Replacing it woud be a good idea, I think. I had the sentence in a listening exercise and insisted on hearing "tarafta" instead of "taraftan" because I was thinking of "going to". I'm not a native speaker of English, but "which side is he going from" sounds strange to me. Is it an idiomatic expression?


"going to" would be "tarafa" :) It isn't really, but it sounds a little strange in both languages.


İf instead of gidiyor comes geliyor - Hangi taraftan geliyor - which side is he coming from - is for me understandable, but i am not english speaker.


In Bosnian the sentence would be: "S koje strane odlazi" - verb "odlazi" (odlaziti-inf) means both "leaving" and "going" so it's not weird to me at all.
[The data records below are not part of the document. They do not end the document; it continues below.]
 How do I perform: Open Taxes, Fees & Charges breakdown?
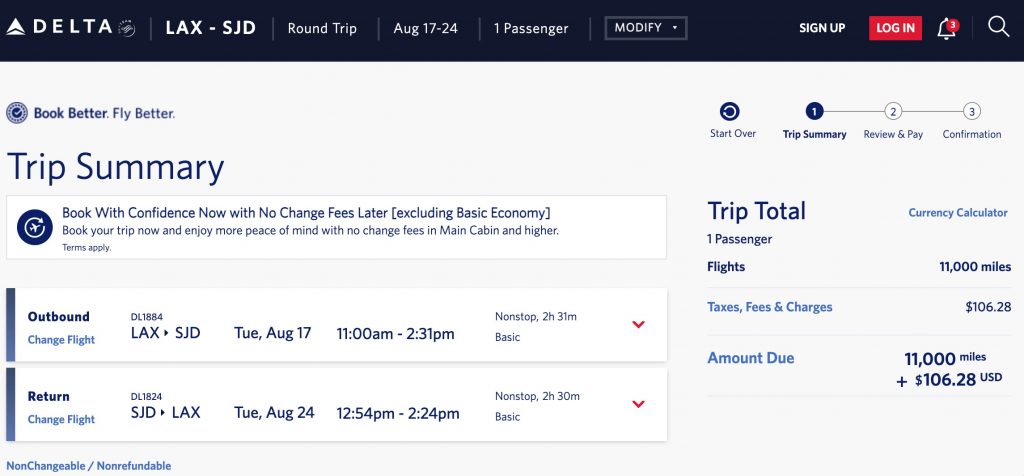(769, 307)
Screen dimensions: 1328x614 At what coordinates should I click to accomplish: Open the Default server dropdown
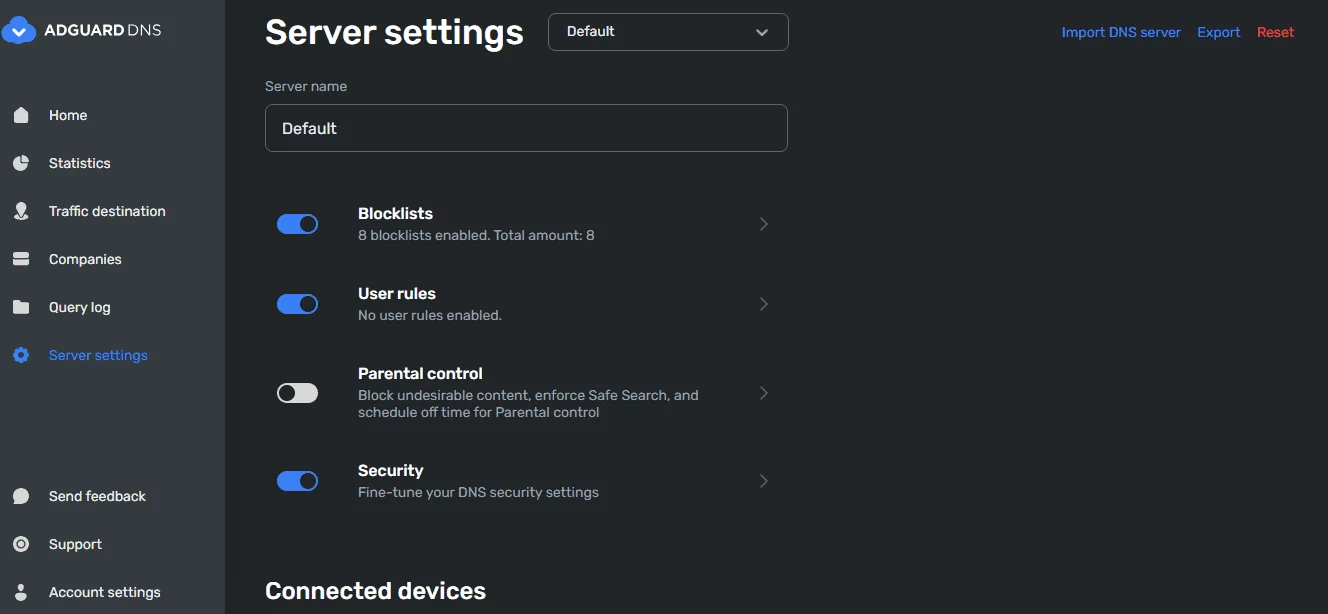coord(668,32)
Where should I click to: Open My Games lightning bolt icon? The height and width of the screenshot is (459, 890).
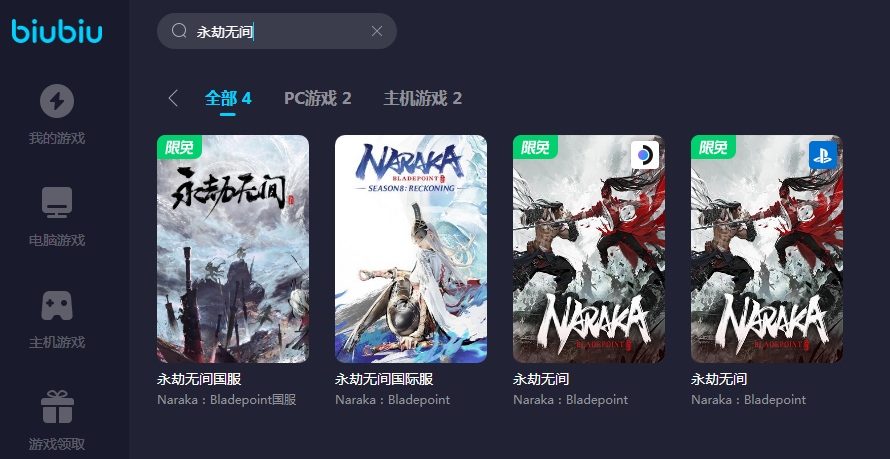pyautogui.click(x=57, y=101)
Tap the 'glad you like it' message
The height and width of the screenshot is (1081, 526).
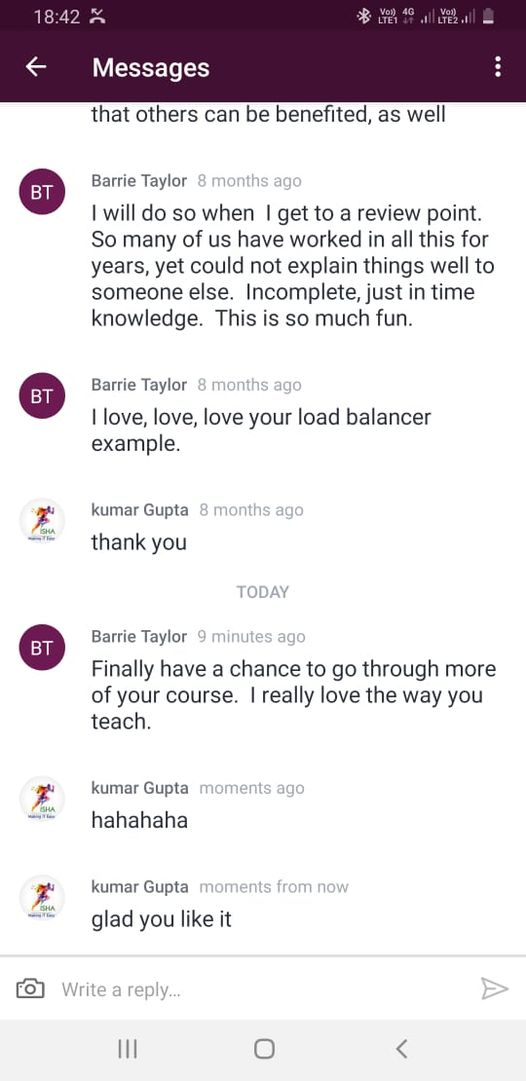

Don't replace it. :)


"Which from side is he going?" Bu neden yanlış.

From side = taraftan. ( Bu yanlış mı?) From neden sonda oldu bunu tam anlayamadım


In English you must say "From which side?" NOT "Which from side?"


I don't see how any native English speaking person would say "which side is he going from?". It just does not sound right. At best it could be translated as "which side is he leaving from" if that is what the Turkish sentence could be interpreted as.


Sounds weird in English.


"From which side is she going " is better English, should not end a sentence with the word from


Where are you from? Ok, that was a joke. But seriously, would you ever say: From where are you?


It is better in grammatical terms, and is "higher class" English, but it is not as colloquial. As a native speaker, I have no problem with "Which side is he going from?" This is what real speakers say in the street. You commonly hear people ask, "Which airport are you flying from?" "Which side of Main Street do you live on?" etc., ending sentences with prepositions with no trouble at all. This is the living language in use.